Es la época más maravillosa del año en Estados Unidos y, de costa a costa, innumerables ciudades se iluminan con celebraciones que hacen de la temporada navideña una experiencia inolvidable. Desde el espectáculo del 100 aniversario de las legendarias Rockettes en la ciudad de Nueva York, hasta el regreso de la luz en Fairbanks, Alaska, con un brillante show de fuegos artificiales, pasando por mercados navideños, encendidos de menorá y desfiles tradicionales, la magia de las fiestas se vive en cada rincón del país.
«La temporada navideña en los Estados Unidos se celebra de innumerables maneras, moldeada por las tradiciones de las comunidades de todo el país», afirmó Fred Dixon, presidente y director ejecutivo de Brand USA. «Desde celebraciones frías y nevadas en el norte hasta reuniones festivas en las cálidas costas del sur, la variedad de experiencias disponibles, a menudo a solo un corto viaje de distancia, es algo que pocos destinos pueden ofrecer. Invitamos a los visitantes a experimentarlo por sí mismos y descubrir cómo las fiestas cobran vida de maneras significativas e inesperadas, dondequiera que elijan explorar».

Costa Este: tradición y luces
En Valley Forge, Pensilvania, el encendido de la menorá reúne a la comunidad con música, sidra de manzana caliente y manualidades. Washington, D.C. enciende la menorá más grande del mundo frente a la Casa Blanca, mientras que en Alexandria, Virginia, gaitas y barcos iluminados llenan de vida el río Potomac. En Nantucket, Massachusetts, el centro histórico se transforma en un país de las maravillas invernal, mientras que en Nueva York, las Rockettes celebran su centenario con un espectáculo único en Radio City Music Hall.
Medio Oeste: experiencias con encanto
Frankenmuth, Michigan, conocida como la “pequeña Baviera”, ofrece luces y tradiciones europeas, mientras que Wisconsin se llena de color con el Santa Cycle Rampage, un paseo ciclista festivo. En Kansas City, la Hallmark Christmas Experience recrea la magia cinematográfica con pistas de hielo, mercados y maratones de películas.
Sureste: celebraciones junto al mar
En Jacksonville Beach, Florida, las sillas de salvavidas se decoran con motivos navideños en Deck the Chairs, mientras que en Carolina del Sur, el Christkindlmarkt de Pendleton evoca a los tradicionales mercados alemanes.

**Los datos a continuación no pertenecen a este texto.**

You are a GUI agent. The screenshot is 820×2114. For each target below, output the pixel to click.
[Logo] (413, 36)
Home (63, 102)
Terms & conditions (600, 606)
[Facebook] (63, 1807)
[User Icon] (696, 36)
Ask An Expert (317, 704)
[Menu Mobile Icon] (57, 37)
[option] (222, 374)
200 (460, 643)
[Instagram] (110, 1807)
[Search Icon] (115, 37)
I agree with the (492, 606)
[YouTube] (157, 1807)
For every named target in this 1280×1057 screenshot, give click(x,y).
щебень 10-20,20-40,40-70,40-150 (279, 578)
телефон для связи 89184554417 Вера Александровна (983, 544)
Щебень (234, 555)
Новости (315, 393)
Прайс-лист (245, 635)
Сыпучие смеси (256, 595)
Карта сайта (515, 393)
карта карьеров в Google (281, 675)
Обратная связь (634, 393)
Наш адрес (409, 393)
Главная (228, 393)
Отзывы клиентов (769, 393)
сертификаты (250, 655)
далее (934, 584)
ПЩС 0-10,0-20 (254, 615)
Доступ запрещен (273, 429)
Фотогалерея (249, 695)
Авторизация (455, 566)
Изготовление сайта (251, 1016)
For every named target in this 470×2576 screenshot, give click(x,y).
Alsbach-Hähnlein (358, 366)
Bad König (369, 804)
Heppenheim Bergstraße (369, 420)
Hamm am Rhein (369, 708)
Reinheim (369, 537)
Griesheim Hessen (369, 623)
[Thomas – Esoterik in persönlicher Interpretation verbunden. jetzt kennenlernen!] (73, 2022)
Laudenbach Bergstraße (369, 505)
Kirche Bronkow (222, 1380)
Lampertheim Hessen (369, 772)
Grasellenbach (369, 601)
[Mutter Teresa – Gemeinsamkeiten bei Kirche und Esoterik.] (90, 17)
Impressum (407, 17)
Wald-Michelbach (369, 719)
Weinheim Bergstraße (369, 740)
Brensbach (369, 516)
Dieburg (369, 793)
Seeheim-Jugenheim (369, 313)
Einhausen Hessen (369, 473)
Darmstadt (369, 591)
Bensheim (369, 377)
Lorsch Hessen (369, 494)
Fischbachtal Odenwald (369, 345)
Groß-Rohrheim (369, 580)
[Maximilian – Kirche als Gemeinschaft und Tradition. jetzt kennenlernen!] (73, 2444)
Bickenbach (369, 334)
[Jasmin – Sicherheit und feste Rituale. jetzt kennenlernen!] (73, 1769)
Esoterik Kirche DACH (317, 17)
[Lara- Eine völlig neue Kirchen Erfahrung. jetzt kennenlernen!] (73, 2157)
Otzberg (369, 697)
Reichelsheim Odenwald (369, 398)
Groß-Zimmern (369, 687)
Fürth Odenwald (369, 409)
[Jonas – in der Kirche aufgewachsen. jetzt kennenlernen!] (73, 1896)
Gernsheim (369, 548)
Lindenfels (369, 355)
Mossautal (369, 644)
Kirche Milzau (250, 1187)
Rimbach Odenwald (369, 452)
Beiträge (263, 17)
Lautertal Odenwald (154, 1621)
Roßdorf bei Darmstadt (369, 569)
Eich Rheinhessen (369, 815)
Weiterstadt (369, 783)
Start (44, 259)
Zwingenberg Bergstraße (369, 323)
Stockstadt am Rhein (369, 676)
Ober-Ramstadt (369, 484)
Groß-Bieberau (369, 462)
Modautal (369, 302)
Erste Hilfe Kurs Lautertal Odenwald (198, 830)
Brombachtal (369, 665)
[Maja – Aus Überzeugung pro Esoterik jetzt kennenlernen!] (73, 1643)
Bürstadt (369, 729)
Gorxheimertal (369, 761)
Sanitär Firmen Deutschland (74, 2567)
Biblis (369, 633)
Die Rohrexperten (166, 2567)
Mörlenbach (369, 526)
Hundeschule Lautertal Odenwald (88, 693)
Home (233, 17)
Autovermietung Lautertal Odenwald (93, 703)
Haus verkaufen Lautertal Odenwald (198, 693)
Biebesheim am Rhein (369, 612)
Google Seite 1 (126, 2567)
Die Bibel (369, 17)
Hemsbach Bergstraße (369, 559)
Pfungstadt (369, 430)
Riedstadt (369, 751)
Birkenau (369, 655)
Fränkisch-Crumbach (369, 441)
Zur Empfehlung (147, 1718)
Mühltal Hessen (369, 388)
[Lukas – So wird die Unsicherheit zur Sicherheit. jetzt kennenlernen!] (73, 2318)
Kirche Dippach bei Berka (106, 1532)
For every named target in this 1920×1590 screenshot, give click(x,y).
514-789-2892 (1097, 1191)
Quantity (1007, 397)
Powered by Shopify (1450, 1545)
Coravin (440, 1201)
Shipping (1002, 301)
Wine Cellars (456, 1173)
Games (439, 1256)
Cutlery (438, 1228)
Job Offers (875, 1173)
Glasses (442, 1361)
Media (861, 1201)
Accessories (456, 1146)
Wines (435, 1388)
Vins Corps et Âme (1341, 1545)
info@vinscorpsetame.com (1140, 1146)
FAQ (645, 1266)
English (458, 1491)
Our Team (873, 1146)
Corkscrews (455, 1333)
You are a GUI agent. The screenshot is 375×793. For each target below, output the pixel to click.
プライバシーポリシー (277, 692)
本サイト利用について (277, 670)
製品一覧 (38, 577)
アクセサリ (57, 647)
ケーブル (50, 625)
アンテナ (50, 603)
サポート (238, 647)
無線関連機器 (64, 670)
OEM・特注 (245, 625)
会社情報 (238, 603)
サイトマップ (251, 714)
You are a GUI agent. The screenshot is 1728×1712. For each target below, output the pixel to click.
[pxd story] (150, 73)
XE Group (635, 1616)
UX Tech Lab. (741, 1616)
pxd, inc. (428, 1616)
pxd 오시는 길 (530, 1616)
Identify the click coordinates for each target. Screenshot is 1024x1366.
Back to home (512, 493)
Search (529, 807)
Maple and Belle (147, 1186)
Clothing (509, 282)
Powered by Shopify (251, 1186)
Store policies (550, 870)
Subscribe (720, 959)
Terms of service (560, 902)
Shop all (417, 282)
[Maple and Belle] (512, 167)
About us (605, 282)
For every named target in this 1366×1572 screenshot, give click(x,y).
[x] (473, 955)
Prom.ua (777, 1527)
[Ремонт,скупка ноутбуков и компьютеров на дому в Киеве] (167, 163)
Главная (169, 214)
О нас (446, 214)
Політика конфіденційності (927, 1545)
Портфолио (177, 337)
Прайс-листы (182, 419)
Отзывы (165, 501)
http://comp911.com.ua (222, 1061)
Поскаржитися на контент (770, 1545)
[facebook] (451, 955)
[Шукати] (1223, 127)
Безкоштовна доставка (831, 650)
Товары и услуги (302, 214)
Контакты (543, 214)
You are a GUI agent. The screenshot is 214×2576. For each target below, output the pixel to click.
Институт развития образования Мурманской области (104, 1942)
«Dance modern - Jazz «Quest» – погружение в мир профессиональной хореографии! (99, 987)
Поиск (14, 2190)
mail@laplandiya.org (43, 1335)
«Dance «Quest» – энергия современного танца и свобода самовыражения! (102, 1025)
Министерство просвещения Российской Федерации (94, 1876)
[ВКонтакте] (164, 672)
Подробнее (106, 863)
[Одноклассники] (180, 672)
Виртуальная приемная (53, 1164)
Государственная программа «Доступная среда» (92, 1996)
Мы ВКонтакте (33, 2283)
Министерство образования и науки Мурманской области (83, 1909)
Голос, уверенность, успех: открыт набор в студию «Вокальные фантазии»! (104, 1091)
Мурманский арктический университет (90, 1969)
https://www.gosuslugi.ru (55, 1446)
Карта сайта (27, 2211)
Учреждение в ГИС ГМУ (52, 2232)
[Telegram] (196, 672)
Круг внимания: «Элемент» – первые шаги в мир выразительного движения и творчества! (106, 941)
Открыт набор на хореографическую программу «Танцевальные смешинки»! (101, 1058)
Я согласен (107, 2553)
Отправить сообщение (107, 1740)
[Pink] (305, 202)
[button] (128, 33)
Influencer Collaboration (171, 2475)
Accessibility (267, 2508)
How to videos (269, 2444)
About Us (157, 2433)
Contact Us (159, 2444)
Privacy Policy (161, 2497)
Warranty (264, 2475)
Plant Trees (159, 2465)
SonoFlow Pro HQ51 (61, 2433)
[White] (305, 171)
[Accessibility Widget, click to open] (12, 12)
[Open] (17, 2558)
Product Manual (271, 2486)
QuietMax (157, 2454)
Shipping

Sarasota despide el año con una piña luminosa en lugar de una bola, y Nashville lo celebra con su famoso Big Bash de Jack Daniel’s.

Noroeste del Pacífico: mercados y barcos iluminados
Seattle revive sus raíces nórdicas con Julefest y un mercado festivo frente a la Space Needle. En Portland, la tradición de Christmas Ships deslumbra con barcos iluminados que navegan por los ríos Columbia y Willamette, un espectáculo gratuito que reúne a miles de personas.
Suroeste y montañas: un toque único
Desde el icónico Desfile de las Rosas en Pasadena hasta el árbol de Tumbleweed en Chandler, Arizona, y el lanzamiento de chile en Las Cruces, Nuevo México, cada celebración sorprende con creatividad. En Breckenridge, Colorado, el Ullr Fest reúne a visitantes con cascos vikingos para rendir homenaje al dios nórdico de la nieve.

Más allá del continente: Puerto Rico y Hawái
En Puerto Rico, las fiestas se prolongan por 45 días con Nochebuena, Año Nuevo, Día de Reyes y Octavitas, convirtiéndose en una de las celebraciones más largas del mundo. En Hawái, Santa cambia su trineo por una canoa y su traje rojo por una camisa hawaiana para desear un alegre “Mele Kalikimaka”.
De norte a sur y de este a oeste, Estados Unidos ofrece infinitas maneras de vivir la temporada navideña. Un viaje que combina tradiciones, espectáculos, gastronomía y hospitalidad, convirtiendo cada destino en una celebración imprescindible.